Start with this. It's a breakdown of what the average American household buys, based on government data (PDF) for December 2011.
We didn't include everything, but we included the biggies, as well as some smaller categories that caught our eye.
Update: Several readers have asked about spending on education and child care. Good question! In the average household, 3 percent of all spending goes toward tuition and child care.
This is clearly a case where there is lots of variation around the average. Many households have little or no direct spending for tuition and childcare; in other households these things account for much, much more than 3 percent of spending.
We can also use this data to see how Americans' spending patters have changed over time. Here's a comparison of spending in 1949 versus 2011.
One thing that jumps out here is the relative decline in spending on food and clothes. This is largely the result of incredible productivity increases in agriculture and manufacturing that have made food and clothes much, much cheaper in real terms.
The Atlantic recently looked at how consumer spending has changed over the past several decades. Here's how they parsed some of the key shifts:
Across the economy we can see that items that require fewer and fewer American workers per completion (think: socks) get cheaper, while services that can't find similar ways to replace American workers (think: health care ... ) don't get cheaper at all. In fact, they often get more expensive.
This isn't bad news, necessarily. A rich economy that needs fewer people to make things can put those people to work doing other important things. We should want workers to move into new industries that serve our needs. But too many workers serving a need leads in one direction for prices: Up.

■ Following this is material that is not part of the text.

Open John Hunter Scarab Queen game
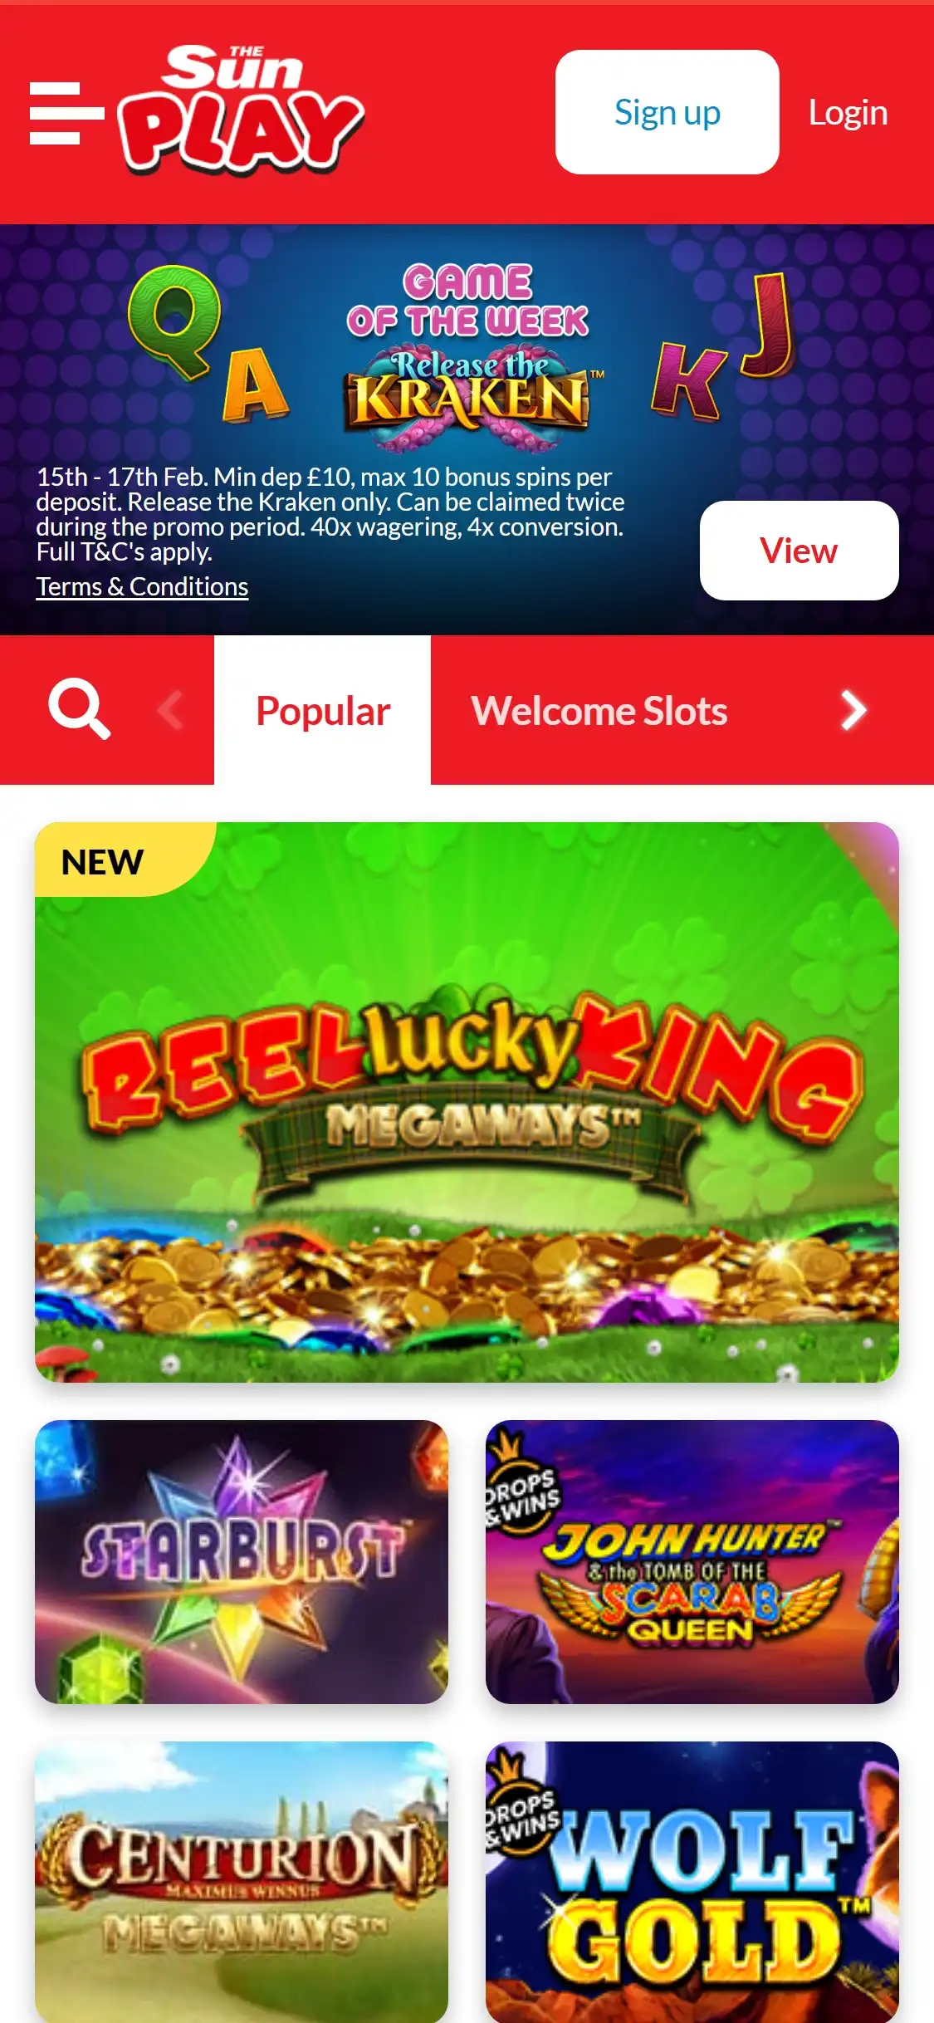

The jump in spending on housing between 1949 and 2011 is also striking. It's worth noting that people are buying (and renting) much bigger homes today. In 1950, the average new house was less than 1,000 square feet; in 2000, the average new house was over 2,000 square feet.
The rise in spending on transportation was driven by the spread of cars. In 1950, there were only three vehicles for every 10 Americans. By 2000, that had risen to eight vehicles for every 10 Americans.